I'm totally with Cory on this issue.
I think before everyone attacks farmers for use of antibiotics in livestock, we maybe need to look at abuse of antibiotics in humans, and how they have been overprescribed and misused, i think that contributes more to resistance than what farmers do. just my opinion, no research to back it up, other than knowing many livestock producers.
When you crowd livestock into increasing concentrated numbers, antibiotics become a matter of necessity not choice. As Rod mentioned the use of hormones is on the rise also. Unfortunately most of our milk and meat in this country is raised on the twin pillars of modern livestock rearing-hormones and antibiotics.

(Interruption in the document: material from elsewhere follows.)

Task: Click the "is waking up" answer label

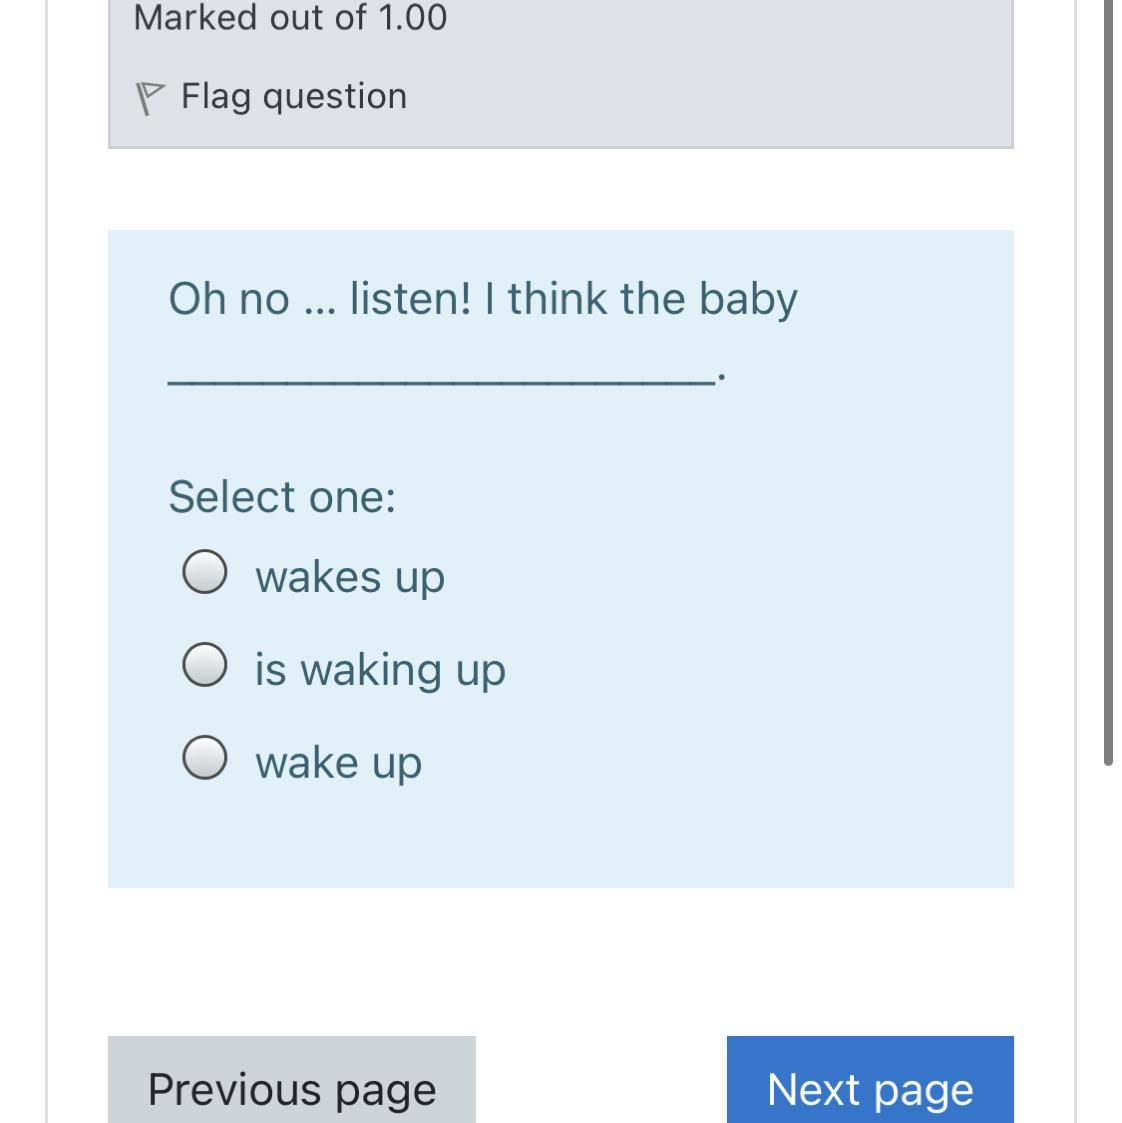Action: (380, 670)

I was on vacation to the Florida Keys a few years ago with some neighbors who run a feedlot and was talking to some people outside of the US and the lady thought they were refering to a gulag when they were describing what they did for a living.

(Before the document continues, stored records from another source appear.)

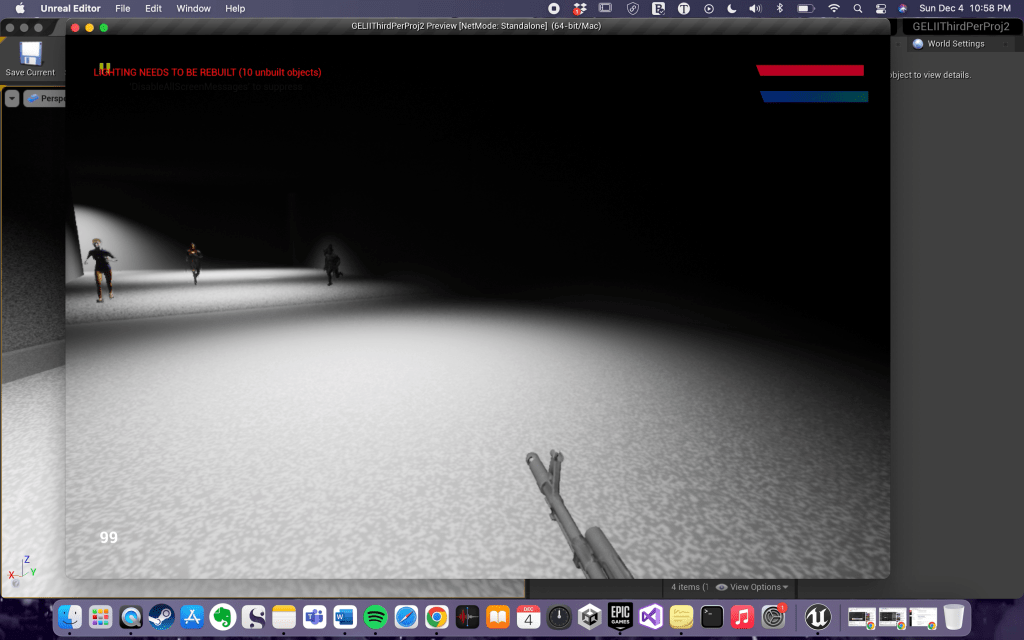Click the Dropbox menu bar icon
Viewport: 1024px width, 640px height.
pyautogui.click(x=579, y=8)
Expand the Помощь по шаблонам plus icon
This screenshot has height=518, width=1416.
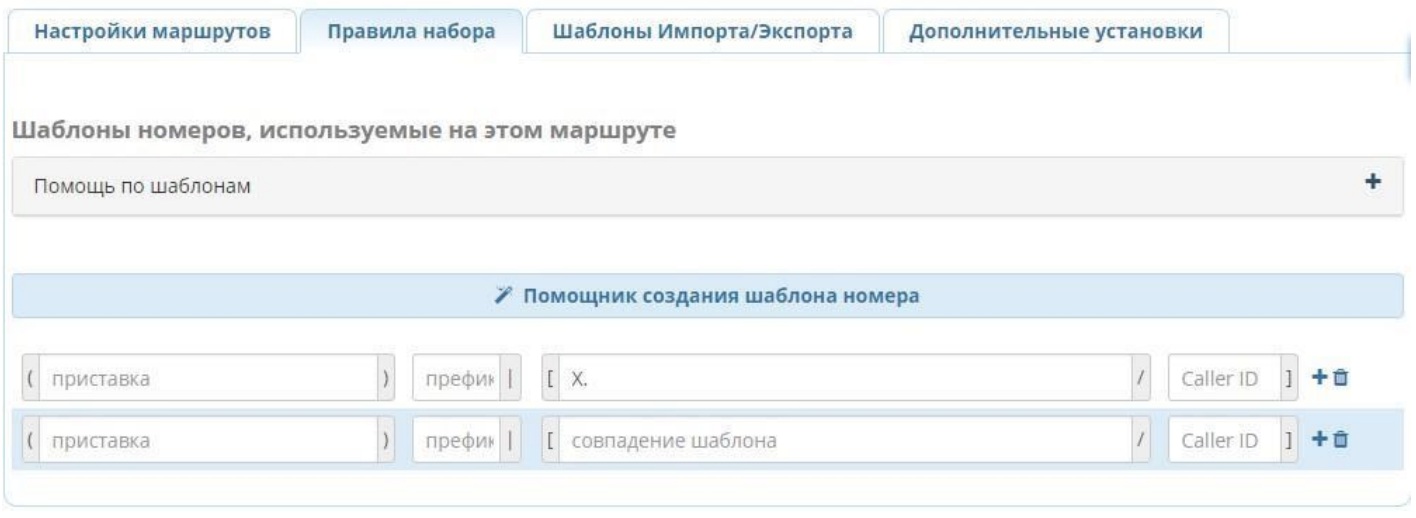(1372, 182)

We have lost a lot of kindness by the way we raise our animals in the US. It's all about the dollar signs and not the animals health.
But Lauri, I'd still contend that when 80% of the antibiotics are going to animals and 20% are going to people, starting with the people is starting with the small piece of the pie. Sure, we need to take action like the Norwegian hospitals have, but that should not delay us from addressing the single biggest user of antibiotics, the food animal industry.
Re: addressing the human side of the issue, in addition to not gratuitously using antibacterial soaps, I also try to make sure the doctor doesn't prescribe me antibiotics I don't need. I have to take his word if he says I need certain medication, but I make sure he knows that I don't want him to prescribe antibiotics if they're not going to do me any good (such as for a viral infection, for instance). I think doctors get a lot of pressure from people to prescribe antibiotics even when they're unnecessary and ineffective, just because people feel they're "doing something."
Years ago there was an article in the Minneapolis Tribune called something like 'Tracing an illness to a SD Farm'. They did not mention the name of the place.
The gist of the story was that about a dozen people in Mpls became horribly ill with the same strain of (i think) e coli. They did not eat at the same place, live in the same area, had no connection with one another. The CDC became involved, it read as well as any detective story. Ultimately, it was discovered that some geese landed in a field by a feedlot, they must have been carrying an illness. The cattle in said feedlot were given antibiotic sprinkled in their feed. They were sold before they manifested any illness, but the bacteria was proliferating in their gut. They were turned into hamburger which ended up in the meat departments of various stores in Mpls. The people who became ill all were taking an antibiotic, only one had a scrip, the rest just used some in the cupboard. They used just enough to proliferate the bad bacteria. The bottom line of the cautionary tale is that both man and beast had a hand in this devastating outbreak.
If you'd like, here's a link to an article that was published in The New York Times Magazine:
This article offers good insight into how a corn-based diet can affect cattle health and the need for antibiotics. Those big livestock operators may not be put out of business by an antibiotics ban, but restrictions on the animals' diets could. With diet restrictions, we could replace corn fields with grazing pasture and farmland to grow real food for human consumption!
I'm with you Cory. Anti-biotic use for prevention whether it be in our hand soap or injecting into animals is not in the best interest of our health.
But, I think feedlots are critical to cheap and affordable food for our nation. Don't thow the baby out with the bathwater.
And Troy, the Danish example appears to show that reducing non-therapeutic antibiotic use need not require abandoning the feedlot model. I'm still with Kristen and would prefer less corn and more grass in my beef, but we can tackle the antibiotics issue independently from that debate.